Мысли Сиван прервал телефонный звонок. Поскольку секретарша уже ушла домой, ей пришлось поднять трубку, и она с удивлением обнаружила, что говорит не с кем-нибудь, а именно с женой профессора Бахара.
– Госпожа Ньюман?
– Я же говорила вам, Гили, что вы можете звать меня просто Сиван, – они встречались уже множество раз, но всегда обменивались лишь стандартным набором фраз, которых требовали приличия.
– Я могу быть с вами откровенной, Сиван?
– Конечно.
– Я хочу, чтобы он вернулся.
– Вы должны сказать это не мне, а ему.
– Она околдовала его, он просто не понимает, что творит. Но ему уже стало надоедать, я ведь знаю своего мужа. Он хочет вернуться домой. Единственное, чего эта Ошер не может ему дать, так это счастья. Вы уж поверьте мне.
– Так все ваши претензии и попытки отложить суд были из-за этого?
– Вы записываете наш разговор? Хотя какая разница? Можете записывать все, что вам вздумается. Я не хочу разводиться. Говорю это вам не как адвокату, а как женщине. Что плохого в том, что женщина, которая любит своего мужа с четырнадцати лет, еще со школы, не готова с легкостью с ним расстаться? Что она хочет, чтобы он одумался и вернулся к ней? Сколько мужчин в его возрасте теряют голову и бегут за первой юбкой, а потом понимают, что ягодка была не такой уж сладкой, как казалось. Да вы же вами видели эту клубнику: красная такая, крупная, красивая, а укуси ее – тьфу, кислятина одна.
Сиван подавила смешок. Да, Гили была права, и насчет клубники, и насчет мужчин.
– Послушайте, Гили, я могу только передать ваши слова профессору Бахару. Если он захочет, вы должны переговорить с ним. Адвокат тут ни при чем. Решение должно исходить от вас.
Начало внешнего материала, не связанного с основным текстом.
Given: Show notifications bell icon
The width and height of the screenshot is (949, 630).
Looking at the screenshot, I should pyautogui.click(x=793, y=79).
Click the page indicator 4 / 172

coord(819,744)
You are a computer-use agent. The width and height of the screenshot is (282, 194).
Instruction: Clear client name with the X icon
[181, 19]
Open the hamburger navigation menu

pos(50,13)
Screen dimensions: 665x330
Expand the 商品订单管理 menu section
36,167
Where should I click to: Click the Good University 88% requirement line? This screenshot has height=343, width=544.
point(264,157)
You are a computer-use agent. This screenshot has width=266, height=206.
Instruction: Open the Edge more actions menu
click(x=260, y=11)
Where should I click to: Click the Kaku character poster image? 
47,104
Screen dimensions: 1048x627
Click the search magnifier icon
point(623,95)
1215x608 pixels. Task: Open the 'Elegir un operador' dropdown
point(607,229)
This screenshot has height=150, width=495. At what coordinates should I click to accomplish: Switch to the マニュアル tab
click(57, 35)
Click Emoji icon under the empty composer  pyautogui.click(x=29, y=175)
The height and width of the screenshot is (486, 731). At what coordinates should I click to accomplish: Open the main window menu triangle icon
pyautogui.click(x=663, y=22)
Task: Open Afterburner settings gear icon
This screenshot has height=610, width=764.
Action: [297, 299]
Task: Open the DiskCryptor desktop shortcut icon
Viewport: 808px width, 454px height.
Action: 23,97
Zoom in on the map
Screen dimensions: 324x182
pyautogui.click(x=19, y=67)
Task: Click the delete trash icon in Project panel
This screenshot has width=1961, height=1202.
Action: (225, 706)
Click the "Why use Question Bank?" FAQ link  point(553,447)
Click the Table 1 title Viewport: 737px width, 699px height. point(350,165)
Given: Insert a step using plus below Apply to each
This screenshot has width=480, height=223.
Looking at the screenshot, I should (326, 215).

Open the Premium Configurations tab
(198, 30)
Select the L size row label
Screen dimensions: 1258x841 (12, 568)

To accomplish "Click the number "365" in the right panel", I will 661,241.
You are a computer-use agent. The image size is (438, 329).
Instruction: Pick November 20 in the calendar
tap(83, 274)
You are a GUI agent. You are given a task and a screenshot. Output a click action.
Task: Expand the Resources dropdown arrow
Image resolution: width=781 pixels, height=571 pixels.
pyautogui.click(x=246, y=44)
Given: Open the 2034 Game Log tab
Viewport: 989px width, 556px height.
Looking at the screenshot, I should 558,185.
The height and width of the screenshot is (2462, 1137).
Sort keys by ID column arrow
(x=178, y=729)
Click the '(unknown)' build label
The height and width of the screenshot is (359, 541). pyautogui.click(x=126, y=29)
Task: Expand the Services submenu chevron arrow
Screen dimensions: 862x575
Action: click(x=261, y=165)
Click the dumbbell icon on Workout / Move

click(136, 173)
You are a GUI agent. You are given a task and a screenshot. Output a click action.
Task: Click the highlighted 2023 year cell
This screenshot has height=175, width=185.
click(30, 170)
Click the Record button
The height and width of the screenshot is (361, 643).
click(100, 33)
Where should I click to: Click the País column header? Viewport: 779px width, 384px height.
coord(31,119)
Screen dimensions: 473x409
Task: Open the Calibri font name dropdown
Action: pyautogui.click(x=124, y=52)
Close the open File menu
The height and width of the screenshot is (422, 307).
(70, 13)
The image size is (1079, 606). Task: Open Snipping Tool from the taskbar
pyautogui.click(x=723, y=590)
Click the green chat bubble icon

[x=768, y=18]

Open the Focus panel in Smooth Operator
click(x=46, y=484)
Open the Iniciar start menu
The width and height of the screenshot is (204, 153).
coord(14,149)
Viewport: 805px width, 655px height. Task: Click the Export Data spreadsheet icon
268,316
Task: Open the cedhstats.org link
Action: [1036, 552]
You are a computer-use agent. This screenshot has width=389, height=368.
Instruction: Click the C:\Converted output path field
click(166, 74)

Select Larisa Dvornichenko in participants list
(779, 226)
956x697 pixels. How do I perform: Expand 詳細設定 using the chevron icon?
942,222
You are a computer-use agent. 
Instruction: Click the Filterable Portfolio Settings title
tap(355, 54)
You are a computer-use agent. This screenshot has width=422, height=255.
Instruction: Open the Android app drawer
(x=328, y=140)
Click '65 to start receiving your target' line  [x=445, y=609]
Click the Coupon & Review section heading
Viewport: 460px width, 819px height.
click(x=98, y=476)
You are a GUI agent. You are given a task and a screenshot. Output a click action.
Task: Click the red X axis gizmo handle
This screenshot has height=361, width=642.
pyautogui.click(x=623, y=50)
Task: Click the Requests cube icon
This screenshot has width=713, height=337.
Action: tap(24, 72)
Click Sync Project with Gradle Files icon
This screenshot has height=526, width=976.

– Он не отвечает на сообщения, которые я ему оставляю. Передайте ему, что это наши дети просили меня позвонить вам и рассказать вам всю эту историю. Именно они придали мне сил сделать это.
– Я передам.
– Спокойной ночи, адвокат Ньюман.
– Спокойной ночи, Гили.
Поднявшись по ступенькам, ведущим от стоянки к парку, граничащему с ее домом, Сиван толкнула железную калитку. Шел дождь, и светильники в саду напоминали маленькие маяки, указывающие путь к безопасному берегу. Она зашла под навес у входной двери и вытерла подошвы туфель о коврик. Войдя в гостиную, она увидела, что в камине пылает огонь, а Лайла лежит на диване, закутавшись в одеяло, спиной к телевизору, включенному без звука.
Уверенная, что Лайла спит, Сиван выключила телевизор.
– Это ты, мама?
Сиван сняла с плеча сумку и положила на стул в кухне.
– Как дела, Лали? – у каждой из них было особое, ласкательное имя. Сиван в молодости звали Ваня, Бамби – Бамбумела, а Лайлу все называли Лали.
– Я так тоскую по нему! – раздался душераздирающий вопль Лайлы.
Сиван не надо было спрашивать, кого Лайла имела в виду.
– Я знаю, милая. Это естественно.
– Нет! Неправда! – закричала Лайла. – Что тут естественного? Прошло уже два года! Почему же я так тоскую?
– Ты тоскуешь по чувствам, которые он в тебе вызывал, – Сиван была голодна. Она собиралась погреть себе ужин из того, что осталось после выходных, но передумала и села в кресло, стоящее рядом с диваном, на котором лежала Лайла.
– Он сейчас с другой, которая его любит. Скоро они поженятся, а я все еще продолжаю думать о нем. Какая же я тряпка!
– Вы были вместе шесть лет, с пятнадцати. Такая любовь проникает и в кровь и в душу. Чтобы забыть о ней, требуется время.
– А вот у него все быстренько случилось.
– Видимо у него это началось еще до того, как вы расстались. Ты же не была готова принять это, поэтому тебе требуется время сейчас.
– Когда уже закончится весь этот кошмар?